Bagi sebuah senyum yang berisi tangis, air mata tak pernah singgah di pelupuk mata. Dia tenang dalam gambaran lengkuk garis bibir, mendewasakan hati. Ditemani secangkir kopi dikesepian malam, kamar menjadi saksi bisu atas seorang pemuda yang mengabadikan kisah silamnya dalam sebuah cerita tertulis.
Detak memberoktak detik, purnama menyulam malam, dan
tentangmu kini hanya sebuah kisah kelam. Luka yang kau tambat telah tertancap
hebat dalam relung yang tak pernah bisa terbendung, kini termenung dalam dekapan
angin malam yang berkolaborasi dengan dedaunan mencipta senandung sunyi.

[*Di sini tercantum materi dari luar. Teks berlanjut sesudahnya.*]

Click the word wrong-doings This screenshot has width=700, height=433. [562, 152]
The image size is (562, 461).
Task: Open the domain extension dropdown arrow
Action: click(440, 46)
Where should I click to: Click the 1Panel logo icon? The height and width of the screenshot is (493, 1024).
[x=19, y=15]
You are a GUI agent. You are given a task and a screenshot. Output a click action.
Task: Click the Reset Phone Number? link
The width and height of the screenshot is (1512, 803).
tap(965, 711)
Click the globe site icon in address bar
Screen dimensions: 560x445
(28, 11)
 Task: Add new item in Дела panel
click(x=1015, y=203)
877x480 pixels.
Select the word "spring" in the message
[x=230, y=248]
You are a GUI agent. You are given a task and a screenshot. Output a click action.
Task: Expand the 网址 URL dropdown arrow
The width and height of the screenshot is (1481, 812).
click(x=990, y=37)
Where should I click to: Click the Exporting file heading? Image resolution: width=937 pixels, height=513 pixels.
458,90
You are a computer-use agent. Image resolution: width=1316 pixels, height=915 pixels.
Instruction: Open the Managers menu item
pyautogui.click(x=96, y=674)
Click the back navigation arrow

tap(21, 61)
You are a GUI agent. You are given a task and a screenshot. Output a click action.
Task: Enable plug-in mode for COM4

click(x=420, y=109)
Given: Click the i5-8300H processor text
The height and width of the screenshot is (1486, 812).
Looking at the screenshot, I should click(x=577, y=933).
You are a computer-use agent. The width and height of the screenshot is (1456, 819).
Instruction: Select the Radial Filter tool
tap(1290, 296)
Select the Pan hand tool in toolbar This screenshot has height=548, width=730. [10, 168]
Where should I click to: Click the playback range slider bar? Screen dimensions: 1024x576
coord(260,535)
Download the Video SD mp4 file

Kantuk mata yang pernah tertahan sebab saling mendengar
cerita atas hari yang telah dilalui, rindu kau bilang, butuh teman saat sepi
faktanya. Kau tidak pernah hadir sebagai satu keutuhan, ragamu nyata namun
perasaanmu hanyalah sebatas bias. Hilang secara perlahan, hanya waktu saja yang
berbicara, tentang kepergianmu adalah skema paling brengsek dalam sebuah
perasaan.
Hadirku ketika kau patah, saat kau sembuh kau kembali berkelana dengannya.